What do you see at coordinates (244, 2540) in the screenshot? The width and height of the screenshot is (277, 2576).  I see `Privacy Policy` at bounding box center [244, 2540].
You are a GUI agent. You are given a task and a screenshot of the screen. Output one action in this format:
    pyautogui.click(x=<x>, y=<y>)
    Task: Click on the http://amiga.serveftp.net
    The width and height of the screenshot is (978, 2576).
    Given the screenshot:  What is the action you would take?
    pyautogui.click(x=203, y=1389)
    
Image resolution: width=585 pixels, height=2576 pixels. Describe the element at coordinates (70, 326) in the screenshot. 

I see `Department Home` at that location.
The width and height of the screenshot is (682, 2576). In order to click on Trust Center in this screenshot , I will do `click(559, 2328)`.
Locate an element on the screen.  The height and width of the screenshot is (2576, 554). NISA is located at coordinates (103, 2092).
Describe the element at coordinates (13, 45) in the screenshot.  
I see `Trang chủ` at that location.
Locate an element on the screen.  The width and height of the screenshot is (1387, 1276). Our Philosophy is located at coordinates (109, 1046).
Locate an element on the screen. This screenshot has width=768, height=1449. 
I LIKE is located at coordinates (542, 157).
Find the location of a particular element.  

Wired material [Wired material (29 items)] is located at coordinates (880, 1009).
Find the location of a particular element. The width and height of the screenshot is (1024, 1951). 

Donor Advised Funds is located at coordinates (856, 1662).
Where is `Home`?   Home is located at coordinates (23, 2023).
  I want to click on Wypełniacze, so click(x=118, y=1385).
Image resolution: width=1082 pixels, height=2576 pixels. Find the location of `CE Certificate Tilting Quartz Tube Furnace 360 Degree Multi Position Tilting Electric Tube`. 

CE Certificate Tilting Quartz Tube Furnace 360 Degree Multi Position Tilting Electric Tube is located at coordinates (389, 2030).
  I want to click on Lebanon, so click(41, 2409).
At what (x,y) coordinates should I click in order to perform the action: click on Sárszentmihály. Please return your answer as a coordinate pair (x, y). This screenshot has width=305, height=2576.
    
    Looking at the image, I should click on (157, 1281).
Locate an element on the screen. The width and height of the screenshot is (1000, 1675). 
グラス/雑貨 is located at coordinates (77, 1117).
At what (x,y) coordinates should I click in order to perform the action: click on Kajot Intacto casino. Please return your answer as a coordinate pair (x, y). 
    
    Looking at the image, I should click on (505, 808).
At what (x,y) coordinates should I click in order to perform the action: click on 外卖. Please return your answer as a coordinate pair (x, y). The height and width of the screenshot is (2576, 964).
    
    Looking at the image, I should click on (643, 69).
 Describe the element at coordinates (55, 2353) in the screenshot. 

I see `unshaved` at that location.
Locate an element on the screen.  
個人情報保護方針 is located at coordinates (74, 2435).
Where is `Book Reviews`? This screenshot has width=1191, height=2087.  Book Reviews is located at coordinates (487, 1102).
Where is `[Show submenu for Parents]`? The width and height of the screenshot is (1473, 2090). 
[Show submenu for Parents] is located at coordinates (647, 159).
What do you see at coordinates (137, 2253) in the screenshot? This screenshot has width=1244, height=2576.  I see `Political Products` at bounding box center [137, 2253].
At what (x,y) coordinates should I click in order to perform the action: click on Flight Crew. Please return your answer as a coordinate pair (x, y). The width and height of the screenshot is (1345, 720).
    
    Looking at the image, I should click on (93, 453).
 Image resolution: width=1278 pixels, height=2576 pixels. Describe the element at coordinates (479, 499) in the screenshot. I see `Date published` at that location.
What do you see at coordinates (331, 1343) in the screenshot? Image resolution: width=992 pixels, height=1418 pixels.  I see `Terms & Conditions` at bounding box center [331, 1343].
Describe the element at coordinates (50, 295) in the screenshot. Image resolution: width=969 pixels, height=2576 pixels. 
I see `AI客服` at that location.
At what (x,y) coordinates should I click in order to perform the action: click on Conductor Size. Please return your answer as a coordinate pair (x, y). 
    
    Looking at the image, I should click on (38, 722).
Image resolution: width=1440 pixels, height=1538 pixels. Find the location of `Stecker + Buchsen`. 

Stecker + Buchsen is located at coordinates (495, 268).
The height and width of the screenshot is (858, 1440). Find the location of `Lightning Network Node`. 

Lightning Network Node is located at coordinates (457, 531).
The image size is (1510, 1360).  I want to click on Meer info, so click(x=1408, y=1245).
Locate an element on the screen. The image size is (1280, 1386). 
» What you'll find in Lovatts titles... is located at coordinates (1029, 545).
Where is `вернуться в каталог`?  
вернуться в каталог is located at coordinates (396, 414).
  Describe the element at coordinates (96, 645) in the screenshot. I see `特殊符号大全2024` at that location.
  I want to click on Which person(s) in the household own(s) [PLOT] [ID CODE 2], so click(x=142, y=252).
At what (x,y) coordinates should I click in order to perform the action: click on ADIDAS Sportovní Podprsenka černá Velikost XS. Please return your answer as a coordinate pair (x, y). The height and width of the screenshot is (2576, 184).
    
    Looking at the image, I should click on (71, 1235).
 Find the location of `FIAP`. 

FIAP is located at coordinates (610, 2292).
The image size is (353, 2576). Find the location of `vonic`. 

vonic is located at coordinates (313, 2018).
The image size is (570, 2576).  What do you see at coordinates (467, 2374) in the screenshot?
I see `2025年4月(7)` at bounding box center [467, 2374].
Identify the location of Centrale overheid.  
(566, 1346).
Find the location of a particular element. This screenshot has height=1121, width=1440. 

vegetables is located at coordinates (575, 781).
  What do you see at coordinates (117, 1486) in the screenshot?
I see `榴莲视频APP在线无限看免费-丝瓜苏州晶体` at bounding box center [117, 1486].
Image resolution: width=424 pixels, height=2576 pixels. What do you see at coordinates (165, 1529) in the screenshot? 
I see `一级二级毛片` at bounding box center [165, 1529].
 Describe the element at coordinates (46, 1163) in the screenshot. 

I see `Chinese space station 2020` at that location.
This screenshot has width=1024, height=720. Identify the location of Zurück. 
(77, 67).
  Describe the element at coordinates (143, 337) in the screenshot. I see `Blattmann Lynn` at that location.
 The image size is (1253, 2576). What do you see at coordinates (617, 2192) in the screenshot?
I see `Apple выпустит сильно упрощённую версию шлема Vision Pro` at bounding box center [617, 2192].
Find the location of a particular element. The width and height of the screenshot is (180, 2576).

▶ The problem:
Transcribe the items word for word, starting at the line that contains "coordinates (103, 2092)." and ending at the line that contains "Wired material [Wired".

▶ Solution to this exercise:
Locate an element on the screen.  The height and width of the screenshot is (2576, 554). NISA is located at coordinates (103, 2092).
Describe the element at coordinates (13, 45) in the screenshot.  
I see `Trang chủ` at that location.
Locate an element on the screen.  The width and height of the screenshot is (1387, 1276). Our Philosophy is located at coordinates (109, 1046).
Locate an element on the screen. This screenshot has width=768, height=1449. 
I LIKE is located at coordinates (542, 157).
Find the location of a particular element.  

Wired material [Wired material (29 items)] is located at coordinates (880, 1009).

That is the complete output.